1 Samuel 17:8–11, 32–39, 45–47comment (0)
July 8, 2010
By James Barnette
Related Scripture: 1 Samuel 17:8–11, 32–39, 45–47
Bible Studies for Life
Associate Professor of Religion, Department of Religion, Samford University
The Power of Courage
1 Samuel 17:8–11, 32–39, 45–47
Courage Diminished (8–11)
By using a definite article (“the Philistine”), Goliath contrasted himself as the Philistine to the Israelites as slaves belonging to Saul. His speech was not a negotiation but rather a taunt. The verb “defy” is one of the key words in this chapter; in addition to verse 10, it appears in verses 25, 26, 36 and 45. Repeating the word highlights Goliath’s attitude toward his adversary, which is not only defiance but also open contempt. The verb appears in the first person performative perfect, which carries a declarative force: “I hereby challenge you!”
Goliath was utterly sure of himself. The more he was self-assured, the more the Israelites were intimidated. Note that the narrative need not describe Goliath as “strong,” “bold” or “frightening.” The story is so vivid that we need no adjectives to realize this warrior’s fierceness.

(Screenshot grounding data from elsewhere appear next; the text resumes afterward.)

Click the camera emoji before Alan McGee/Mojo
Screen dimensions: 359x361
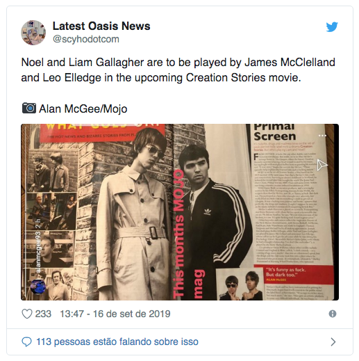click(29, 108)
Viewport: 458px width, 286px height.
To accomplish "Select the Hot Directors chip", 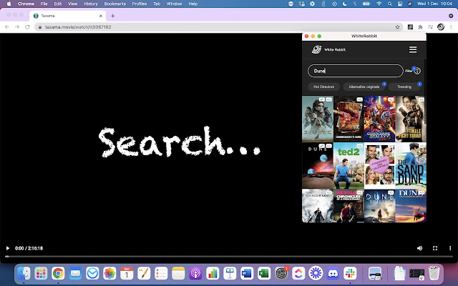I will tap(323, 87).
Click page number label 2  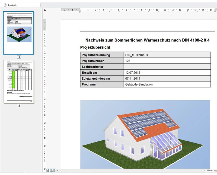(x=19, y=106)
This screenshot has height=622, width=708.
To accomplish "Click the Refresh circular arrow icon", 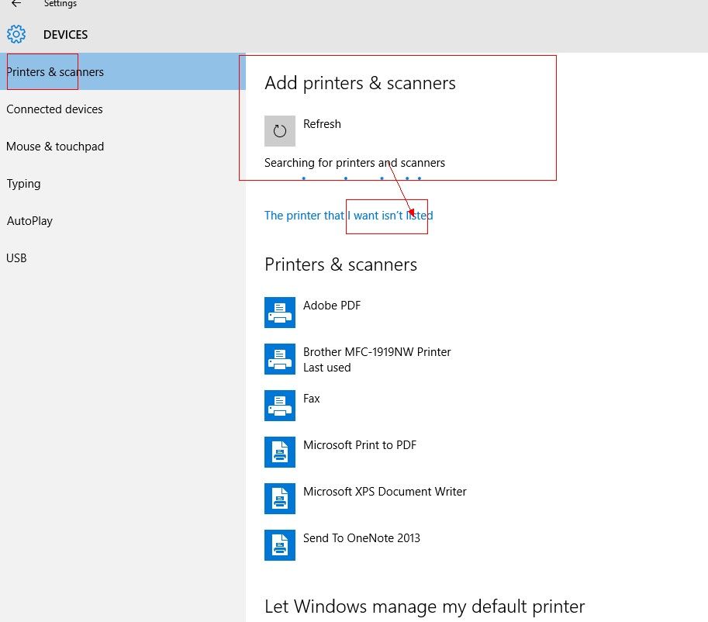I will (280, 131).
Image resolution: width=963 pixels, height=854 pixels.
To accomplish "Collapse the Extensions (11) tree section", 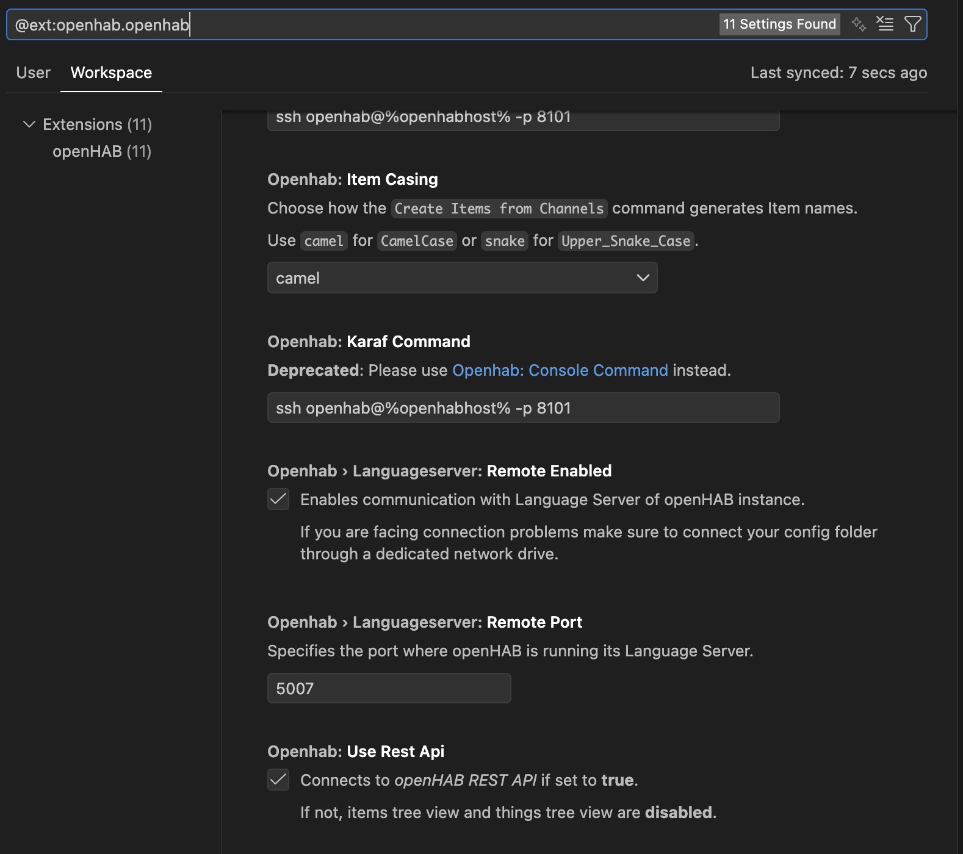I will click(29, 124).
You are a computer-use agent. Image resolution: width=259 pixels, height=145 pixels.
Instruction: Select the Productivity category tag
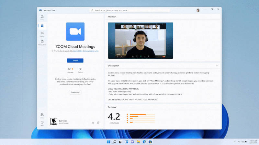(75, 92)
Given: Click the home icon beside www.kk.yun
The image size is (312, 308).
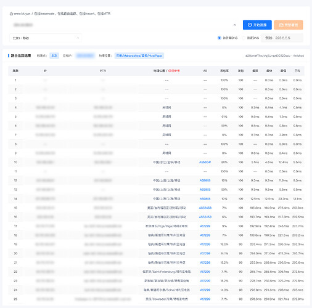Looking at the screenshot, I should (x=11, y=14).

Goliath’s imposing stature and harsh challenges were enough to strike fear and dismay into the Israelite army. Adding to its concern was the fact that the Philistine army was well trained and highly organized. Unlike the Israelites, the Philistines were sufficiently equipped with “modern” weapons. Far from being uncultured, “uncircumcised” people, recent archaeological discoveries have confirmed that they were a highly civilized culture.
Courage Discovered (32–39)
Saul was desperate and grasping at straws. Note the exchange between king and shepherd boy. One would expect Saul to begin the conversation, but the idealistic David initiated it. Here the primacy of David over Saul is made clear. Instead of referring to Goliath by name, David called him “this Philistine” derisively.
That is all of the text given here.